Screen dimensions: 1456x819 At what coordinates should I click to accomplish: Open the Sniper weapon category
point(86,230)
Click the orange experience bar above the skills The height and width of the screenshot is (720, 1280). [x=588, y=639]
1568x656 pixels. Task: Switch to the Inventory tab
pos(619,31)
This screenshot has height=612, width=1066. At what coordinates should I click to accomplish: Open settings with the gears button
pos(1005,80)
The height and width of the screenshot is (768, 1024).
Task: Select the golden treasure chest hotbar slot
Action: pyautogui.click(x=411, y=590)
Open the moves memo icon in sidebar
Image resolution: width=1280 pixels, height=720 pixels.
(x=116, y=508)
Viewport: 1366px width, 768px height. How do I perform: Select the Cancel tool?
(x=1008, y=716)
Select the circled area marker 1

§ **Given task**
Output every line of the material above word for word, from the first line to the last.

§ **Exercise answer**
Screen dimensions: 1456x819 At what coordinates should I click to accomplish: Open the Sniper weapon category
point(86,230)
Click the orange experience bar above the skills The height and width of the screenshot is (720, 1280). [x=588, y=639]
1568x656 pixels. Task: Switch to the Inventory tab
pos(619,31)
This screenshot has height=612, width=1066. At what coordinates should I click to accomplish: Open settings with the gears button
pos(1005,80)
The height and width of the screenshot is (768, 1024).
Task: Select the golden treasure chest hotbar slot
Action: pyautogui.click(x=411, y=590)
Open the moves memo icon in sidebar
Image resolution: width=1280 pixels, height=720 pixels.
(x=116, y=508)
Viewport: 1366px width, 768px height. How do I perform: Select the Cancel tool?
(x=1008, y=716)
Select the circled area marker 1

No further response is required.